* **Assigned task**:
Please repeat each line below exactly, with no images in the copy.

#### Records to use

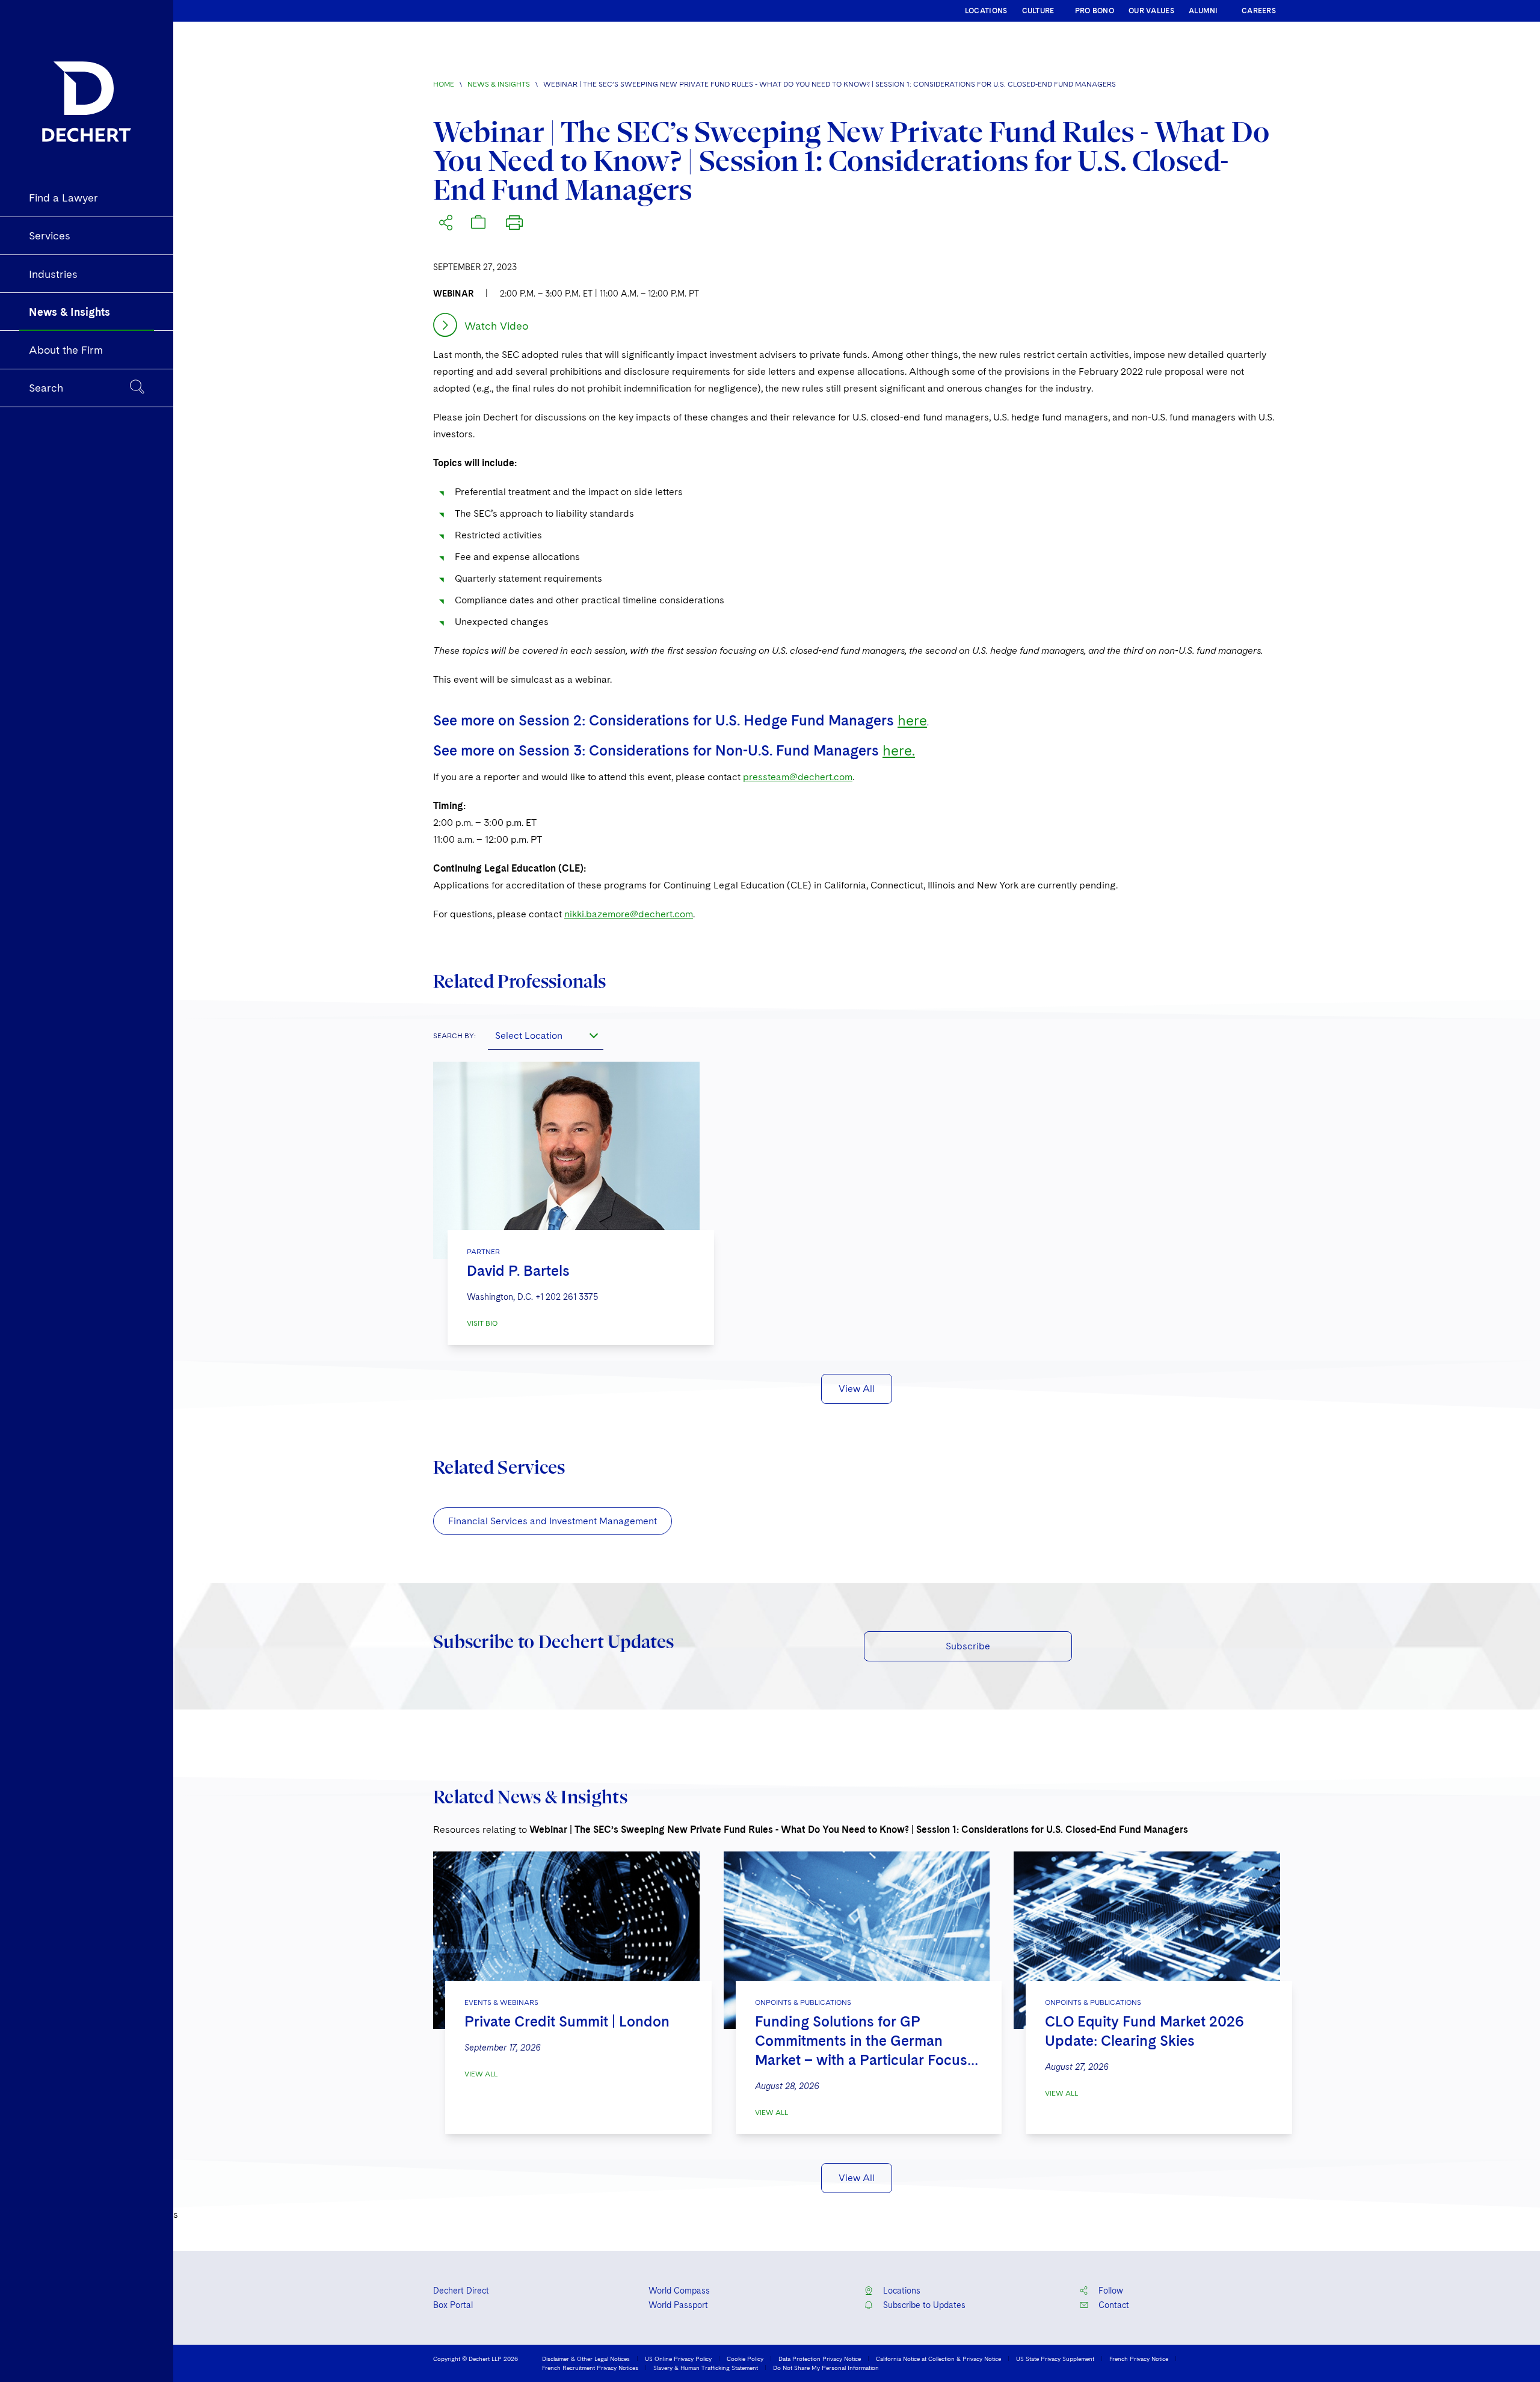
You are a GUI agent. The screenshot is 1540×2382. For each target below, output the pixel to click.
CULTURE (1038, 11)
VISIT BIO (482, 1323)
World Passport (678, 2305)
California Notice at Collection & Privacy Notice (938, 2358)
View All (857, 1388)
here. (898, 750)
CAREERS (1259, 11)
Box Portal (453, 2305)
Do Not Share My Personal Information (826, 2367)
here (912, 720)
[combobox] (545, 1035)
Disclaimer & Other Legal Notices (586, 2358)
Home (443, 84)
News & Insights (498, 84)
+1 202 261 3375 (566, 1297)
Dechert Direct (461, 2290)
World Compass (679, 2290)
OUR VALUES (1151, 11)
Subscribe (968, 1646)
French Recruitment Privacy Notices (590, 2367)
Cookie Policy (745, 2358)
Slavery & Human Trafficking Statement (705, 2367)
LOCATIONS (986, 11)
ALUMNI (1203, 11)
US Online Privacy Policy (678, 2358)
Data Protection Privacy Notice (819, 2358)
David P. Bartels (518, 1270)
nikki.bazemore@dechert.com (628, 914)
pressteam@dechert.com (797, 777)
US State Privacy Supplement (1055, 2358)
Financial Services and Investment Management (552, 1521)
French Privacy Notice (1138, 2358)
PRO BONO (1094, 11)
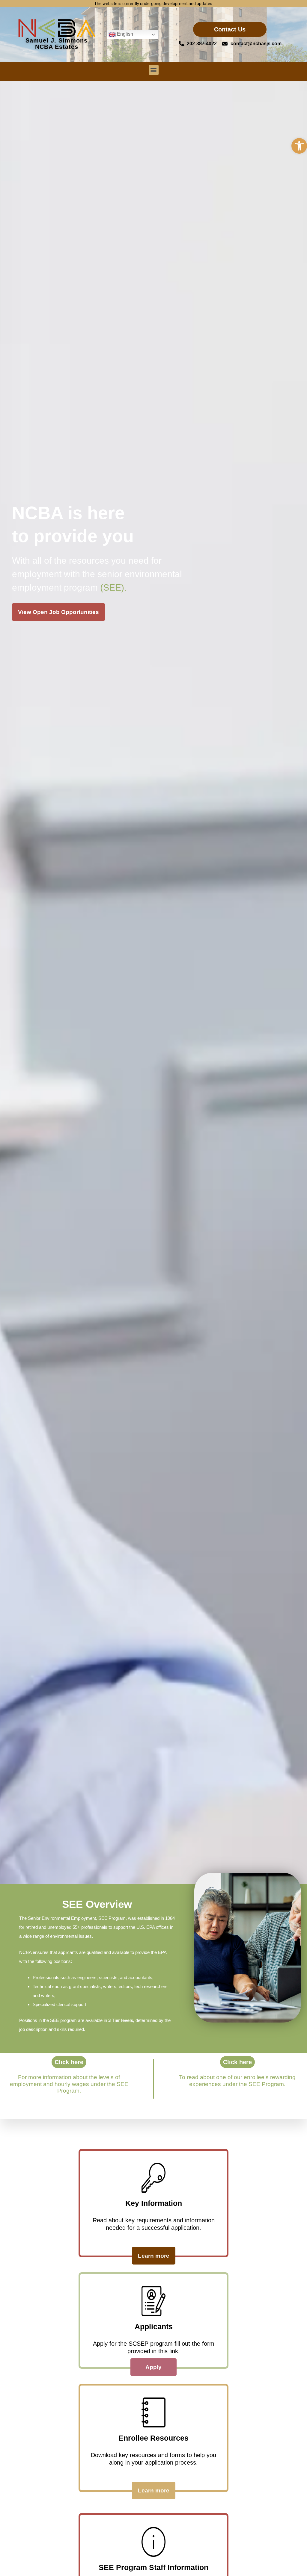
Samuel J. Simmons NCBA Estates (56, 43)
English (124, 34)
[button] (299, 146)
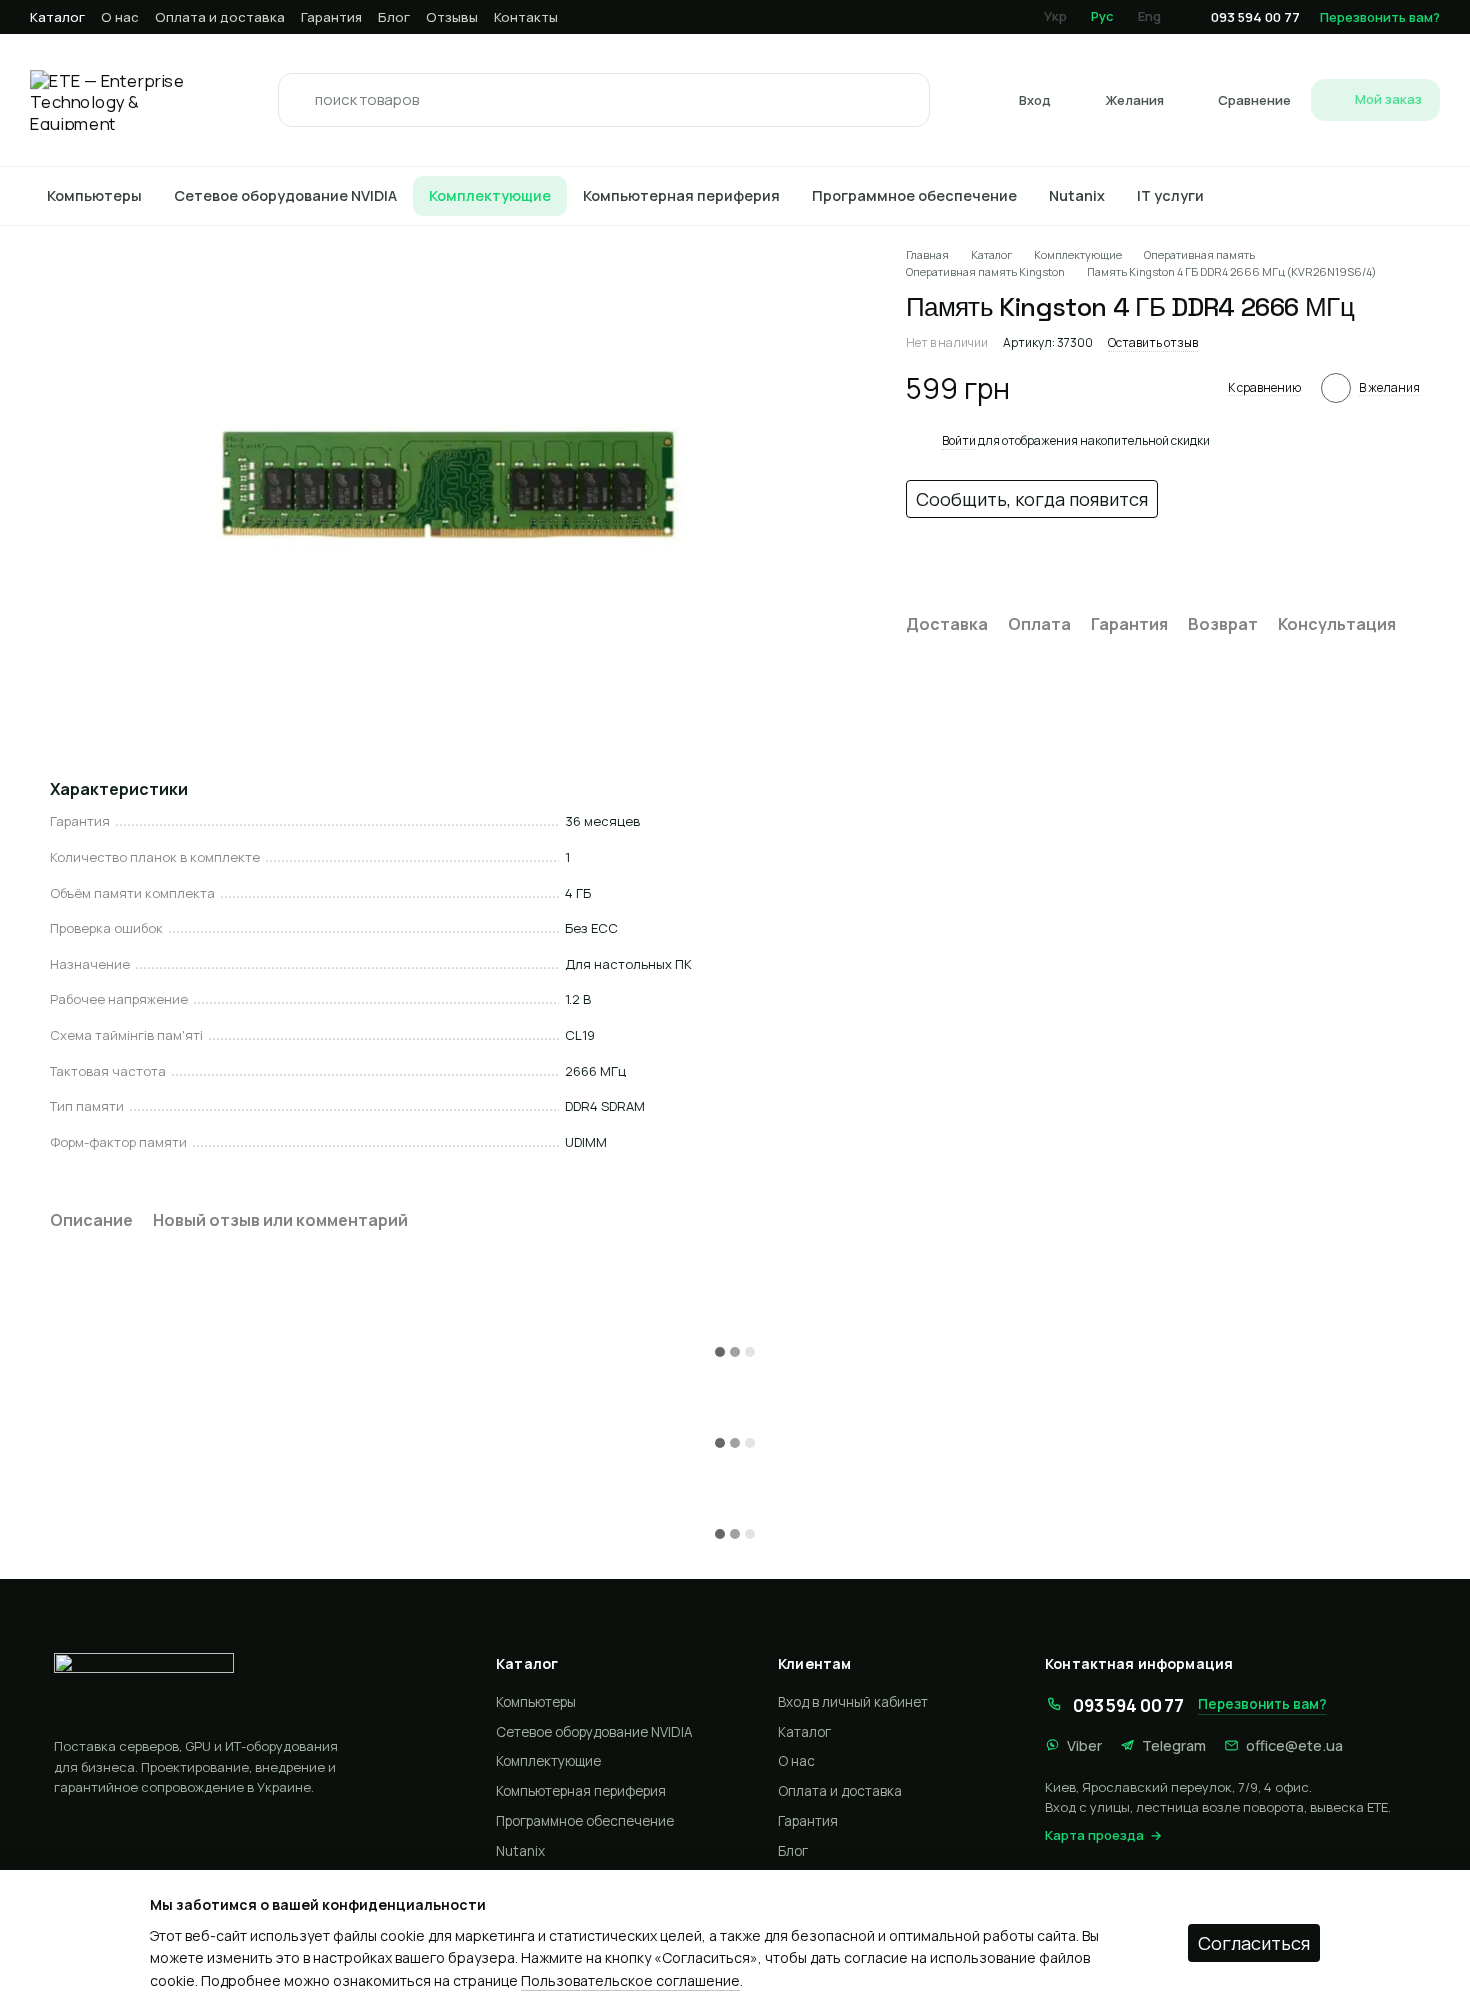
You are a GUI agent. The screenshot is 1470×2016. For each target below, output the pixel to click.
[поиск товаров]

########

* **Exercise result**:
You are a GUI agent. The screenshot is 1540×2382. For each target below, output the pixel to click.
CULTURE (1038, 11)
VISIT BIO (482, 1323)
World Passport (678, 2305)
California Notice at Collection & Privacy Notice (938, 2358)
View All (857, 1388)
here. (898, 750)
CAREERS (1259, 11)
Box Portal (453, 2305)
Do Not Share My Personal Information (826, 2367)
here (912, 720)
[combobox] (545, 1035)
Disclaimer & Other Legal Notices (586, 2358)
Home (443, 84)
News & Insights (498, 84)
+1 202 261 3375 (566, 1297)
Dechert Direct (461, 2290)
World Compass (679, 2290)
OUR VALUES (1151, 11)
Subscribe (968, 1646)
French Recruitment Privacy Notices (590, 2367)
Cookie Policy (745, 2358)
Slavery & Human Trafficking Statement (705, 2367)
LOCATIONS (986, 11)
ALUMNI (1203, 11)
US Online Privacy Policy (678, 2358)
Data Protection Privacy Notice (819, 2358)
David P. Bartels (518, 1270)
nikki.bazemore@dechert.com (628, 914)
pressteam@dechert.com (797, 777)
US State Privacy Supplement (1055, 2358)
Financial Services and Investment Management (552, 1521)
French Privacy Notice (1138, 2358)
PRO BONO (1094, 11)
Samuel J. Simmons NCBA Estates (56, 43)
English (124, 34)
[button] (299, 146)
You are a GUI agent. The screenshot is 1470×2016. For each target below, output the pixel to click.
[поиск товаров]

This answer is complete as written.